When planning out the look and feel of a family home that’s meant for long-term occupancy, it’s important that the aesthetic is something that is timeless yet cosy to encourage familial bonding without going out of style as the years pass. As such, design director Max Lee from Icon Interior – who was given free reign over the home’s overhaul – opted for a minimalist yet contemporary concept for the family of four living in this executive maisonette. This also informed the colour scheme of the home, which can be best described as a monochromatic base enhanced with varying shades of wood accents.
Given that the home was a resale unit, there was plenty of work that had to be done in order to transform it into a space that could cater to the needs of its new occupants. For starters, the sliding glass partition wall between the living room and balcony was removed, and the uneven flooring was levelled out to create an expanded living area.
Against the relatively muted backdrop of clean whites and light grey textures, the television feature wall is allowed to stand out. Constructed out of a combination of oak wood and stone-effect laminates, the feature wall is further highlighted via strip lighting embedded along its perimeters, and also boasts storage units within for small household items.

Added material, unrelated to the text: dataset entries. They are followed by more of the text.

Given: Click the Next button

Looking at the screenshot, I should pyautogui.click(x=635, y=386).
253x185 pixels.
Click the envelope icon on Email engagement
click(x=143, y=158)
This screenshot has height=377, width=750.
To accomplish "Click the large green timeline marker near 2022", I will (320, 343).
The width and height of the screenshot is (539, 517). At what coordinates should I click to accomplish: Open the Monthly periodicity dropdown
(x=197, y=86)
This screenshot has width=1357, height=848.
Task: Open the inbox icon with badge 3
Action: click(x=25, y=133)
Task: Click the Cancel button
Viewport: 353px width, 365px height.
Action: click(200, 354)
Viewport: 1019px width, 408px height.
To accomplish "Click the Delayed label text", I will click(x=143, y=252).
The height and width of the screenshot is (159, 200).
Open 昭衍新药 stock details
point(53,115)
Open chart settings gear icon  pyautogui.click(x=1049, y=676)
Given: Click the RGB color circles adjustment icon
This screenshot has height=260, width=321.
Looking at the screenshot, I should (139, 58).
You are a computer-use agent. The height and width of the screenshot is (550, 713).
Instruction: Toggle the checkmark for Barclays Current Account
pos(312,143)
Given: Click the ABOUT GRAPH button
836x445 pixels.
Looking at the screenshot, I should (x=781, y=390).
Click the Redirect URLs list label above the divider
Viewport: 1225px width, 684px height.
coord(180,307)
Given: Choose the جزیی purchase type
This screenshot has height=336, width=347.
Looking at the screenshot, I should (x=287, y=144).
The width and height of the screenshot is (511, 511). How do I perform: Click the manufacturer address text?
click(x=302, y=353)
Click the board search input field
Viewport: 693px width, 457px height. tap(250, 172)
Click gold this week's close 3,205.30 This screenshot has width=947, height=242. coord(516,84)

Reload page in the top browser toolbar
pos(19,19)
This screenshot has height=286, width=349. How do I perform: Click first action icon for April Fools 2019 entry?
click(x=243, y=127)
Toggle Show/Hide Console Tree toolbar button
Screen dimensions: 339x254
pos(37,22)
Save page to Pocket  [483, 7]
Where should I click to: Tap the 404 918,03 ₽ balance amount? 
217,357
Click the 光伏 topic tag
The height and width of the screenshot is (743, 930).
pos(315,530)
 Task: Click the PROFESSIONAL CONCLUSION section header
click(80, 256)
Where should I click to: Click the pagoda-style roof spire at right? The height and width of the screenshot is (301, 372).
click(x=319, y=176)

As the family loves to cook, they requested for their kitchen to encompass an open-concept layout, which would allow them to bond with other members of the family and their guests even when they are cooking. To achieve this, the walls that once kept the cooking and communal zones separate were torn down. The homeowner’s second request for the utilitarian zone was that it had to be highly durable and functional so that it would be able to keep up with regular usage. To cater to this, Max employed the use of high-functioning Silestone quartz for the countertops and stone-effect tiles for the backsplash.
In a bid to provide the family with more countertop space, the designer installed a custom-made quartz-topped island unit in the centre of the space. Besides functioning as extra tabletop area for food prep, the family also uses it as a breakfast counter as well as an area to host their guests. For added functionality, one side of the island encompasses pull-out drawer units, while the other features an indentation that allows for bar stools to be tucked away for a clean look. Meanwhile, even though the wall to the right of the kitchen island was primarily designed to be a feature wall, a small section of it can actually be opened up via a pocket door to reveal shelving units that serve as a landing spot for smaller kitchen appliances when not in use.
Conversely, the second level of the home was kitted out with a darker palette than the lower floor. By doing so, the family’s private living chambers are imbued with a cosy atmosphere that makes it a prime spot for their daily rest and repose.
At the request of the homeowners, the functions of the three bedrooms were swapped. This means that the original master bedroom is now serving as the bedroom for the two children; while the two smaller bedrooms were hacked, combined, and converted into a newly expanded master bedroom.
Here, vinyl strips were laid over the floor, which serve as a contrasting yet complementary textural element to the abundance of black accents that fill the space. Then, courtesy of a full-height customised storage-cum-display cabinet, the boudoir is sectioned into a sleeping area and a wardrobe area. For the former, Max designed a platform bed that lines the entire stretch of the wall. It also comes inbuilt with pull-out drawers for additional storage.
Over in the walk-in wardrobe, a series of floor-to-ceiling wardrobe units offer plenty of storage solutions for the homeowners’ clothes and other accessories. With the entire fixture clad in black woodgrained laminates, the closet seems to meld seamlessly into one another. Its handles – those narrow black powder-coated strips that jut out ever so slightly – are the only indication to the storage space that lies hidden behind closed doors.
Meanwhile, to create a hotel-esque aesthetic, the partition wall that separated the adjoining bathroom from the bedroom was hacked away and replaced with a glass panel. By doing so, plenty of natural light was also allowed to filter through the two spaces. On the interior, stone-effect textures in varying shades adorn the walls and floor, carving out a visually striking design that will remain in style for years to come.
Even though this project initially presented quite a bit of a challenge to the design team, the new home is now a living testimony of how good design can go the distance, and how bespoke design touches and attention to detail can bring out the best in a living space.